Common usage patterns involve invoking the tool against live databases on hosts managed by SaltStack or Terraform and coordinating with change control systems such as JIRA and ServiceNow. Examples include adding indexes for workloads generated by Magento stores, adjusting VARCHAR columns for WordPress sites, and modifying schemas backing Postgres-to-MySQL migration workflows used by Dropbox. Administrators often run pt-online-schema-change with replication-aware options when using MySQL Replication, Group Replication, or Galera Cluster to avoid replication lag and inconsistencies. Integration examples show combining the tool with backup solutions like Percona XtraBackup and point-in-time recovery workflows in Amazon Aurora migrations.
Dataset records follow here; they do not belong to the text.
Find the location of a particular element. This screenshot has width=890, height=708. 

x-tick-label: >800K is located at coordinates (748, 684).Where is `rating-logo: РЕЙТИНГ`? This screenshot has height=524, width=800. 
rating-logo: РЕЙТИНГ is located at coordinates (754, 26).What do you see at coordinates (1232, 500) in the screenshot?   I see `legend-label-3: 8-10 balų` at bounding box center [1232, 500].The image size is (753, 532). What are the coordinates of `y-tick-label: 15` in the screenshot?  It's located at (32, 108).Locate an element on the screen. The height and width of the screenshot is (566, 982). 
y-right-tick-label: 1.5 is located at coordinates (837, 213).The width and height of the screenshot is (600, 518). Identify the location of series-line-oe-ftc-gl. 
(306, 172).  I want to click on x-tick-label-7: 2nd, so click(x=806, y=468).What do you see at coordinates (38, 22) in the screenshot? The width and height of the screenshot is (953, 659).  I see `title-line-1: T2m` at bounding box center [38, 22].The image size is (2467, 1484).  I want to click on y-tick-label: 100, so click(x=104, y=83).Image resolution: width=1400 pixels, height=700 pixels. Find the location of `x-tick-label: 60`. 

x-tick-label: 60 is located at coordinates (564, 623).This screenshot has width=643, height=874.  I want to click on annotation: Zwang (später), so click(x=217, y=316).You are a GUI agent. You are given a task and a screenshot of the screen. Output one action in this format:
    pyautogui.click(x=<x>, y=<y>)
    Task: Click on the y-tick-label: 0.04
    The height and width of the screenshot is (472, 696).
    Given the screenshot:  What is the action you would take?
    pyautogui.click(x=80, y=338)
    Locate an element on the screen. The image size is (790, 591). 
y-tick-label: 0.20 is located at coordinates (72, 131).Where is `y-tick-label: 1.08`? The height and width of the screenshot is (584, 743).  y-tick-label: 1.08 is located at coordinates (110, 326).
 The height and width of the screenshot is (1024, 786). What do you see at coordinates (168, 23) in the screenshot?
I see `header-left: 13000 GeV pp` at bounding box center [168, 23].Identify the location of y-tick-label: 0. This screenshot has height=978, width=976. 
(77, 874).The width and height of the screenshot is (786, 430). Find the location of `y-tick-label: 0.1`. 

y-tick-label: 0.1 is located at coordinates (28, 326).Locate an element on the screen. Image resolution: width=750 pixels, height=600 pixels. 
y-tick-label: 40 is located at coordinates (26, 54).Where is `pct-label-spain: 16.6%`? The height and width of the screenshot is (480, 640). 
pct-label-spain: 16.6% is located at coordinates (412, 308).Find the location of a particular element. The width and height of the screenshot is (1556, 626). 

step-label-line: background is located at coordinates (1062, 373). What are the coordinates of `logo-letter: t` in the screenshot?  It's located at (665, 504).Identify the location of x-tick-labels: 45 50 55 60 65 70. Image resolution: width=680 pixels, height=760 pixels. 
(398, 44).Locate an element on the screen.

pt-online-schema-change reduces downtime but introduces risks such as trigger overhead, replication lag, and increased disk I/O affecting systems like Redis caching layers or Elasticsearch indexing pipelines. It requires careful coordination to avoid conflicts with long-running transactions from applications like Drupal or data warehouses like Snowflake. Limitations include incompatibilities with certain operations (for example, changing primary keys or operations on tables with foreign key constraints as encountered in Oracle Database migrations) and edge cases in versions of MySQL where metadata locking semantics differ. Performance tuning typically involves adjusting --chunk-size, --sleep, and transaction behavior while monitoring metrics reported to New Relic, Datadog, or Splunk.
pt-online-schema-change requires client access to the target MySQL server with privileges sufficient to create tables, triggers, and perform DML operations; it is compatible with distributions and forks such as Oracle MySQL, MariaDB, and Percona Server for MySQL. The host environment typically runs on Unix-like systems including Ubuntu, Debian, CentOS, and Red Hat Enterprise Linux, and uses Perl modules common to distributions maintained by organizations like Debian Project and Red Hat. The tool assumes InnoDB or compatible storage engines for safe online operations and may not support engines with differing transactional semantics without risk, as documented in operational playbooks used by Wikimedia Foundation and large-scale deployments at NASA.
pt-online-schema-change was introduced by Percona as part of the Percona Toolkit to address operational challenges faced by teams at companies such as Flickr, StumbleUpon, and AOL. Its development responded to needs articulated in conference talks at Percona Live, MySQL Connect, and OSCON and has evolved in dialogue with contributors from Oracle Corporation engineers, independent consultants, and open-source communities including developers from GitLab and Red Hat. The approach draws lineage from earlier industry practices, including online schema change techniques pioneered at Facebook and tools like gh-ost and has been referenced in technical literature and blog posts by Jeremy Cole and other database practitioners.
Notable alternatives include gh-ost, Online Schema Change for MySQL (OSC), and native online DDL features introduced in MySQL 5.6 and enhanced in MySQL 5.7 and MySQL 8.0. Related tooling for migration and orchestration comprises Flyway, Liquibase, Alembic (software), and ecosystem components such as pt-archiver and pt-table-checksum from the Percona Toolkit. Operational ecosystems often combine these with CI/CD platforms like Jenkins, GitHub Actions, and GitLab CI/CD to automate safe schema evolution in production environments.